Suyatmin menjelaskan, penyelenggaraan webinar ini dilatarbelakangi oleh urgensi pendidikan anti-radikalisme. “Penyelenggaraan webinar ini dilatarbelakangi oleh pentingnya pendidikan anti-radikalisme dalam membangun masyarakat akademik yang damai, kritis, dan toleran, khususnya di kalangan mahasiswa. Pendidikan ini dinilai strategis untuk menjaga iklim kampus yang kondusif dan inklusif,” ujarnya.

Menurutnya, kegiatan ini memiliki beberapa tujuan krusial:

  • Memperkuat nilai toleransi dan kebhinekaan.
  • Melatih kemampuan berpikir kritis serta literasi digital.
  • Membangun karakter dan sikap damai.
  • Menjaga persatuan dan kesatuan bangsa.
  • Mempersiapkan generasi muda yang bertanggung jawab.

Suyatmin juga menegaskan bahwa pendidikan anti-radikalisme tidak hanya berfokus pada aspek pengetahuan, tetapi juga pada pembentukan sikap dan karakter. Mahasiswa diharapkan mampu menjadi agen perdamaian yang cerdas, toleran, dan berintegritas melalui pendidikan yang tepat.

Peran Kampus dalam Menangkal Radikalisme

Wakil Rektor I UMS, Prof.
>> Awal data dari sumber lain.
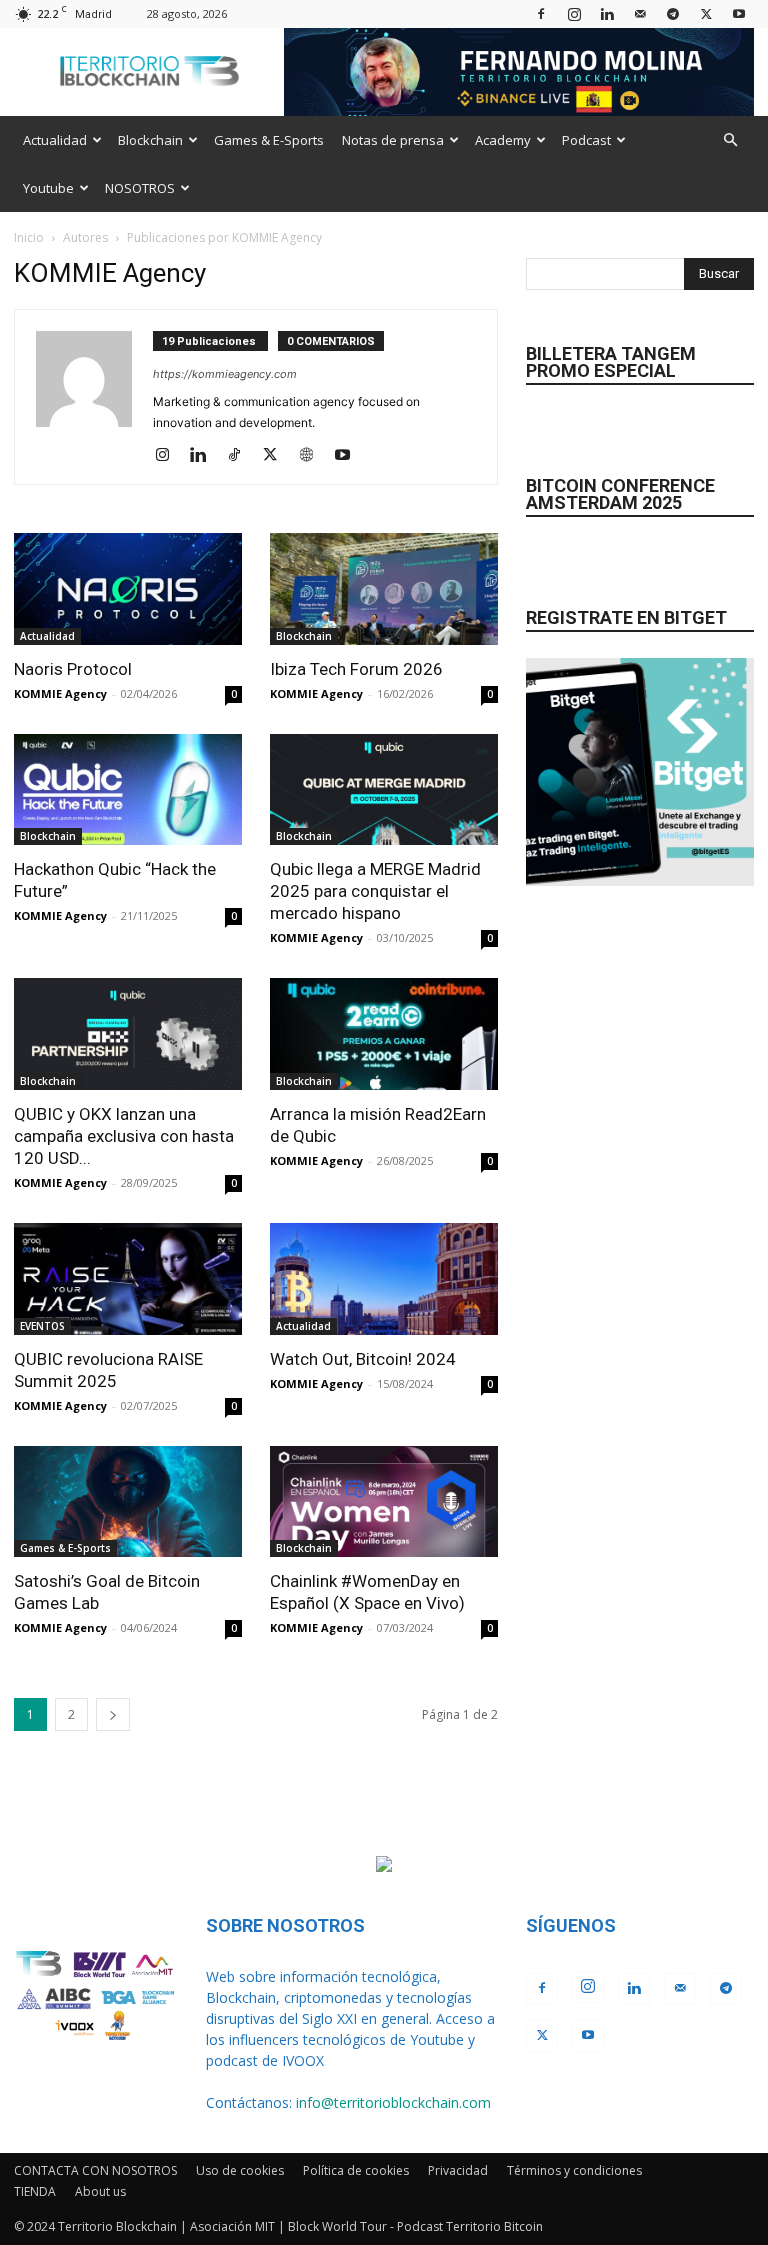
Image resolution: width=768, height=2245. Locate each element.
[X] (706, 13)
Ihwan Susila, S.E., M.Si., Ph.D., dalam sambutannya menekankan relevansi dan strategisnya tema anti-radikalisme bagi perguruan tinggi. Ia menyatakan bahwa UMS memiliki tanggung jawab moral untuk menumbuhkan pemikiran yang moderat, inklusif, dan mencerahkan di lingkungan kampus.

“Radikalisme sering berakar dari pemahaman yang sempit dan tertutup terhadap perbedaan. Oleh karena itu, mahasiswa perlu dibekali kemampuan berpikir kritis agar mampu menyaring, menganalisis, dan memvalidasi informasi, terutama di tengah maraknya hoaks dan narasi provokatif di era digital,” papar Prof. Ihwan.
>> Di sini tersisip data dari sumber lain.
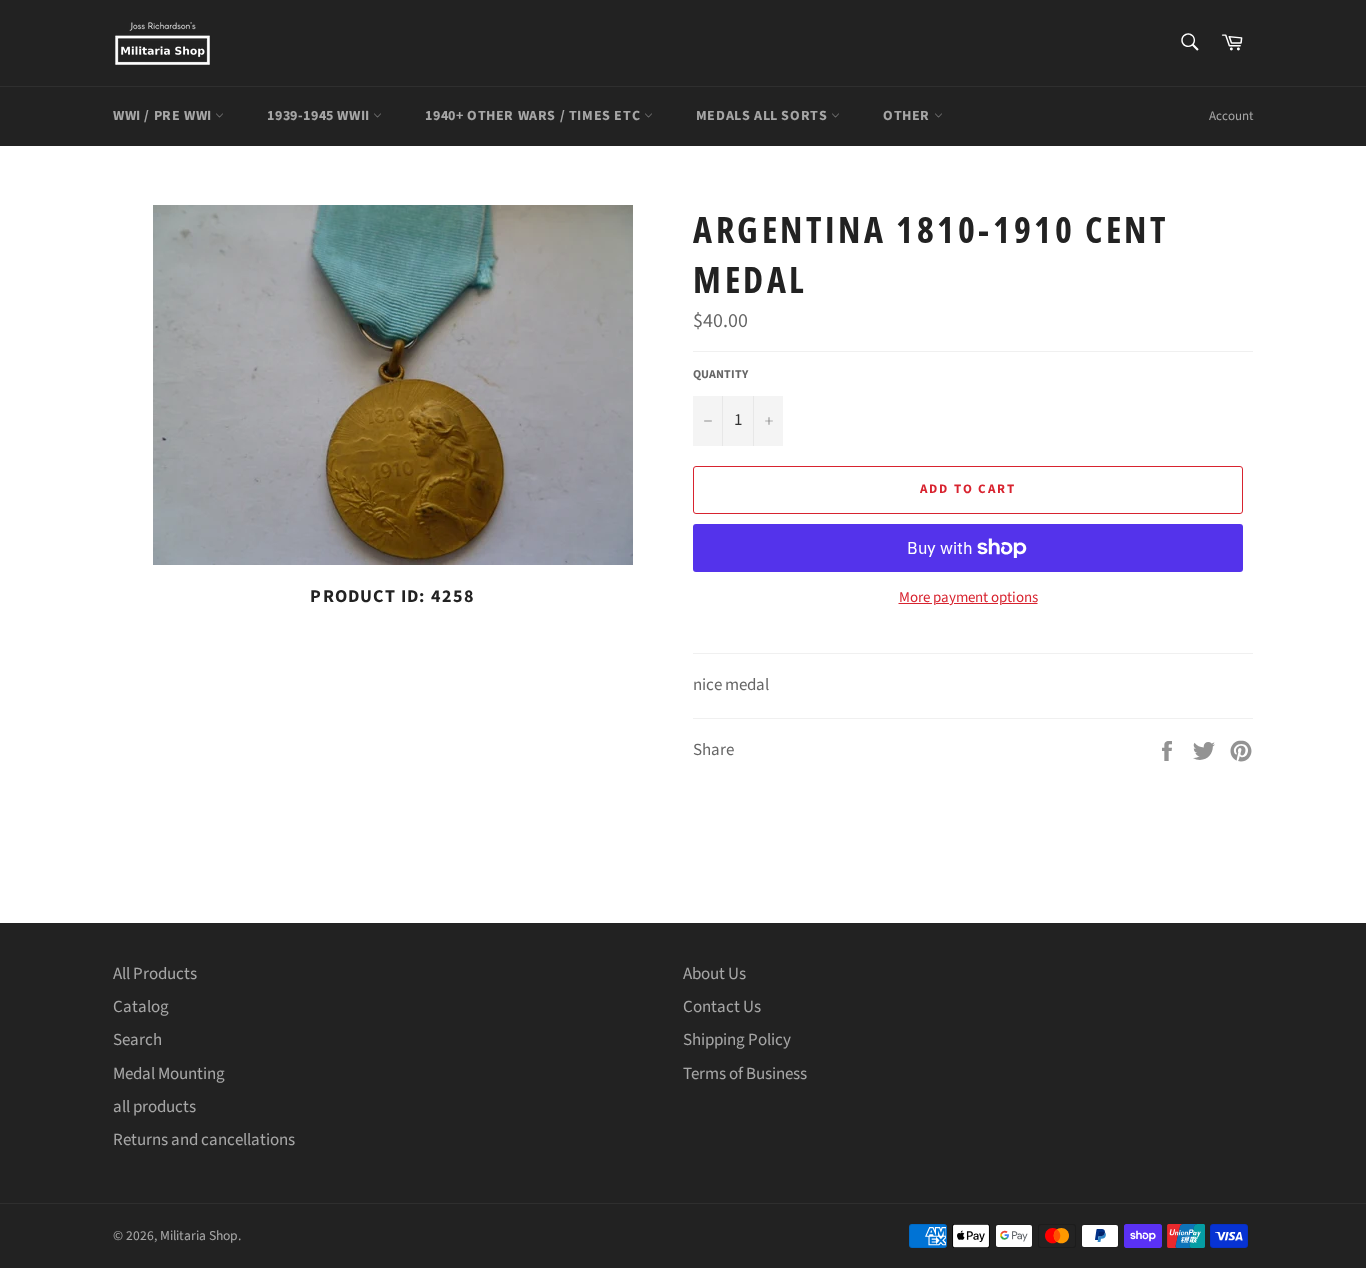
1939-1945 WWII (320, 116)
Ia juga mengapresiasi DKPTI UMS atas suksesnya kegiatan ini dengan jumlah peserta yang besar. Hal tersebut, menurutnya, mencerminkan tingginya kepedulian dan minat mahasiswa UMS terhadap isu kebangsaan dan perdamaian. Mureks mencatat bahwa inisiatif seperti ini sangat penting untuk membentuk generasi muda yang tangguh terhadap ideologi ekstrem.

Mengakhiri sambutannya, Prof. Ihwan Susila secara resmi membuka Webinar Kuliah Umum Pendidikan Anti-Radikalisme UMS. Ia berharap kegiatan ini dapat memperkuat karakter mahasiswa yang berlandaskan nilai keislaman dan kemuhammadiyahan yang rahmatan lil ‘alamin serta berkontribusi nyata bagi persatuan dan perdamaian bangsa.

Selain materi ilmiah, peserta webinar juga memperoleh berbagai manfaat. “Selain materi ilmiah, webinar ini juga memberikan berbagai manfaat bagi peserta, antara lain e-sertifikat yang dapat mendukung mata kuliah life skill, kesempatan membangun relasi, serta doorprize sebagai bentuk apresiasi dari panitia,” tambahnya.

Webinar ini dimoderatori oleh Dr. Saifuddin Zuhdi dari internal UMS, yang memandu jalannya diskusi dan sesi tanya jawab secara interaktif dan konstruktif.